## CHALLENGE 1
Do these statements agree with the coupling text? Answer yes or no for each, quoting the words of the text that decide it.
(a) Some QRCs connect without the sleeve being pulled back.
(b) A tool is needed to operate a QRC.
(c) A bayonet mechanism can lock QRCs together.

## TEXT EXCERPT
####################

QRC’s are a simple push-to-connect coupling. QRC’s can be locked together with a ball bearing mechanism, with the male half locking into the female socket once the sleeve of the female coupler is pulled back. Some QRC’s do not require the sleeve to be pulled back and can be classed as an automatic ocnnection. QRC’s can also be locked together using a bayonet mechanism or clasps. Each type of locking mechanism has its advantages depending on the application and size of connector. They are easy to operate and no tools are required.
Which QRC Should I Choose?
In order to select the right QRC, you must consider the following factors:
- Pressure
- Flow
- Temperature
- Functional and Environmental Considerations
- Media
- Maximum Allowable Pressure Drop Across All the System (Delta P)

####################

## CHALLENGE 2
Change "Image resolution" to "Screen size" in the rows, from the first row through the line containing "pos(262,353)", and give those lines back with nothing else altered.

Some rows
####################

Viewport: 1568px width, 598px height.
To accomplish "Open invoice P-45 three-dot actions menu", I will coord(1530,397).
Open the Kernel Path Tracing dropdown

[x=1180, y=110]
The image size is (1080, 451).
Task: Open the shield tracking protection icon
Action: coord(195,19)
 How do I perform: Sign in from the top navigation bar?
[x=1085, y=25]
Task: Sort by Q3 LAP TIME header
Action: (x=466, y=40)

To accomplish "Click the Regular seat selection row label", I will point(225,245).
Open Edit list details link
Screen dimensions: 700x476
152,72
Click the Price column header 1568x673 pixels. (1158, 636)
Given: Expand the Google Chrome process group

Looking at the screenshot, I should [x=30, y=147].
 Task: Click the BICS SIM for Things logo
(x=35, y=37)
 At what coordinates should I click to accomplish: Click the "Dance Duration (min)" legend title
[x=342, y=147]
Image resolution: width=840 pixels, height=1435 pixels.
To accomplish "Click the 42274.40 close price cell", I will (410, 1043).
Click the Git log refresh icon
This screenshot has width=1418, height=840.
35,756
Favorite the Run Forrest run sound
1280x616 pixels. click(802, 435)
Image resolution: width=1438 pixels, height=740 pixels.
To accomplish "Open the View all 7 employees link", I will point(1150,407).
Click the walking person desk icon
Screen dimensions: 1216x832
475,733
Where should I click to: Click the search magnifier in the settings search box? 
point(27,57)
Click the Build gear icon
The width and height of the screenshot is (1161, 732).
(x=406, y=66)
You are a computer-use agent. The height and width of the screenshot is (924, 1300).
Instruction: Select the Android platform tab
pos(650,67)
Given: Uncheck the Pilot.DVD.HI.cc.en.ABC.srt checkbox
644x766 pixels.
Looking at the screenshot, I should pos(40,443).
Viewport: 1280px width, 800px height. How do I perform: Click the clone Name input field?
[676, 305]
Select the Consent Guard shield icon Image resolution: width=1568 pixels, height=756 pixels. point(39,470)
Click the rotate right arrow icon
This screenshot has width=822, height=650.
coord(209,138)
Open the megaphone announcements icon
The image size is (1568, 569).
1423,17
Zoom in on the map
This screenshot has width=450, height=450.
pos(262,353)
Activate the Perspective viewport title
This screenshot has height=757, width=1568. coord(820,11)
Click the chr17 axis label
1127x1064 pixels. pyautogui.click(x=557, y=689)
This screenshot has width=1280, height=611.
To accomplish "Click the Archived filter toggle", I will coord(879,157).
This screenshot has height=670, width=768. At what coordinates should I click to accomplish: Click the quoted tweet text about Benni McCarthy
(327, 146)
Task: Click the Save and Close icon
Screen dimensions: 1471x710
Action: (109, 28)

####################

## COMPLETE ANSWER 1
(a) Yes: "Some QRC’s do not require the sleeve to be pulled back"
(b) No: "They are easy to operate and no tools are required."
(c) Yes: "QRC’s can also be locked together using a bayonet mechanism or clasps."

## COMPLETE ANSWER 2
Viewport: 1568px width, 598px height.
To accomplish "Open invoice P-45 three-dot actions menu", I will coord(1530,397).
Open the Kernel Path Tracing dropdown

[x=1180, y=110]
The image size is (1080, 451).
Task: Open the shield tracking protection icon
Action: coord(195,19)
 How do I perform: Sign in from the top navigation bar?
[x=1085, y=25]
Task: Sort by Q3 LAP TIME header
Action: (x=466, y=40)

To accomplish "Click the Regular seat selection row label", I will point(225,245).
Open Edit list details link
Screen dimensions: 700x476
152,72
Click the Price column header 1568x673 pixels. (1158, 636)
Given: Expand the Google Chrome process group

Looking at the screenshot, I should [x=30, y=147].
 Task: Click the BICS SIM for Things logo
(x=35, y=37)
 At what coordinates should I click to accomplish: Click the "Dance Duration (min)" legend title
[x=342, y=147]
Screen size: width=840 pixels, height=1435 pixels.
To accomplish "Click the 42274.40 close price cell", I will (410, 1043).
Click the Git log refresh icon
This screenshot has width=1418, height=840.
35,756
Favorite the Run Forrest run sound
1280x616 pixels. click(802, 435)
Screen size: width=1438 pixels, height=740 pixels.
To accomplish "Open the View all 7 employees link", I will point(1150,407).
Click the walking person desk icon
Screen dimensions: 1216x832
475,733
Where should I click to: Click the search magnifier in the settings search box? 
point(27,57)
Click the Build gear icon
The width and height of the screenshot is (1161, 732).
(x=406, y=66)
You are a computer-use agent. The height and width of the screenshot is (924, 1300).
Instruction: Select the Android platform tab
pos(650,67)
Given: Uncheck the Pilot.DVD.HI.cc.en.ABC.srt checkbox
644x766 pixels.
Looking at the screenshot, I should pos(40,443).
Viewport: 1280px width, 800px height. How do I perform: Click the clone Name input field?
[676, 305]
Select the Consent Guard shield icon Screen size: width=1568 pixels, height=756 pixels. point(39,470)
Click the rotate right arrow icon
This screenshot has width=822, height=650.
coord(209,138)
Open the megaphone announcements icon
The image size is (1568, 569).
1423,17
Zoom in on the map
This screenshot has width=450, height=450.
pos(262,353)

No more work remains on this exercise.